This article first appeared on the American Enterprise Institute site.

The New York Times reported the news last Sunday:

On May 6, with eight months left before he vacates the White House, Mr. Obama passed a somber, little-noticed milestone: He has now been at war longer than Mr. Bush, or any other American president.

If the United States remains in combat in Afghanistan, Iraq and Syria until the end of Mr. Obama's term—a near-certainty given the president's recent announcement that he will send 250 additional Special Operations forces to Syria—he will leave behind an improbable legacy as the only president in American history to serve two complete terms with the nation at war.

The story points out that Obama came to office seven years ago promising to end George W. Bush's wars. But, the paper reports:

Mr. Obama has found those conflicts maddeningly hard to end. On Oct. 21, 2011, he announced that the last combat soldier would leave Iraq by the end of that year, drawing that eight-year war to a close. "Our troops will definitely be home for the holidays," Mr. Obama said at the White House.

Less than three years later, he told a national television audience that he would send 475 military advisers back to Iraq to help in the battle against the Islamic State, the brutal terrorist group that swept into the security vacuum left by the absent Americans.

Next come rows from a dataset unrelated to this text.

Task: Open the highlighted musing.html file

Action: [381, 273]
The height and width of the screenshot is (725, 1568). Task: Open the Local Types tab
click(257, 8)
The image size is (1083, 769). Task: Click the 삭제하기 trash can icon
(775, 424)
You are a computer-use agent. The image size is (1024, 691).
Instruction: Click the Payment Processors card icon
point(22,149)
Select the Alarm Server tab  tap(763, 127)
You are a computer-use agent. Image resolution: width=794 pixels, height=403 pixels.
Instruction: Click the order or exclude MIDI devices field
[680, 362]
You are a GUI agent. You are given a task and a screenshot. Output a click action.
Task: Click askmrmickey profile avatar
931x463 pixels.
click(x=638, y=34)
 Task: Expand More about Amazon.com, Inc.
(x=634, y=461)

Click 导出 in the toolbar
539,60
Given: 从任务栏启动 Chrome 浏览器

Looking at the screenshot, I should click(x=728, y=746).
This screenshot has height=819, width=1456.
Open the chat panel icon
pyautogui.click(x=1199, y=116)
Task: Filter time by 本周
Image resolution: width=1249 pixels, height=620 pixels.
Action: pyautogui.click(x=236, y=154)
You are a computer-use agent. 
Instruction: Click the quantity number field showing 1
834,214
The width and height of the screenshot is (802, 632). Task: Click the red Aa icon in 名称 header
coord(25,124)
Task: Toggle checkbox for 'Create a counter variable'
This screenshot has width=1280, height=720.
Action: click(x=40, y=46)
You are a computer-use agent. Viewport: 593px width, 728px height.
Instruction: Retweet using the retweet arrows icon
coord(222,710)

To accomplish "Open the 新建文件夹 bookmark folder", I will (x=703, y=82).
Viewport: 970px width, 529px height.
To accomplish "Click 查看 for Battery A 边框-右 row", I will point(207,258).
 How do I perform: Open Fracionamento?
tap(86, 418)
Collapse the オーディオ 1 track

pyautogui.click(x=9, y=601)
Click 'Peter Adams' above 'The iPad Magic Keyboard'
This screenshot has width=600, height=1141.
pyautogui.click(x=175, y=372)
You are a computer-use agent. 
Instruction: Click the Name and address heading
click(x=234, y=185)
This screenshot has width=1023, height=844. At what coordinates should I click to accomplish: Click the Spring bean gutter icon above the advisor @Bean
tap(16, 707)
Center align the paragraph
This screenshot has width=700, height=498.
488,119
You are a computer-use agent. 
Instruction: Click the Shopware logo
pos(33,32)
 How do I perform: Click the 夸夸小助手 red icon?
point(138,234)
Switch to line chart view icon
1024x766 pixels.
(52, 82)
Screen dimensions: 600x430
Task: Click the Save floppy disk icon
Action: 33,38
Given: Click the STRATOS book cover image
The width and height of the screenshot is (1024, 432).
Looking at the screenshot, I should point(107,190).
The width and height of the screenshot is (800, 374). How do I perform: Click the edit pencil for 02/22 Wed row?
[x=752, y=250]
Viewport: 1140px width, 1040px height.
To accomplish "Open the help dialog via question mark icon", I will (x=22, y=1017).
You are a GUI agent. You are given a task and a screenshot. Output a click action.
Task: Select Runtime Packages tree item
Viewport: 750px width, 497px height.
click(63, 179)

By last month, more than 5,000 American troops were in Iraq.

Ditto Afghanistan, which, the Times says:

In May 2014, Mr. Obama announced that the United States would withdraw the last combat soldier from the country by the end of 2016….

Seventeen months later, Mr. Obama halted the withdrawal, telling Americans that he planned to leave more than 5,000 troops in Afghanistan until early 2017, the end of his presidency. By then, the Taliban controlled more territory in the country than at any time since 2001.

Did it ever occur to the Times—or Obama, for that matter—that the president's efforts to "end" Bush's wars are precisely what ended up extending them?

When Obama took office he inherited a pacified Iraq, where the terrorists had been defeated both militarily and ideologically. Militarily, thanks to Bush's surge, coupled with the Sunni Awakening, Al-Qaeda in Iraq (AQI, now ISIS) was driven from the strongholds it had established in Anbar and other Iraqi provinces. It controlled no major territory, and its top leader—Abu Musab al-Zarqa—had been killed by U.S. Special Operations forces.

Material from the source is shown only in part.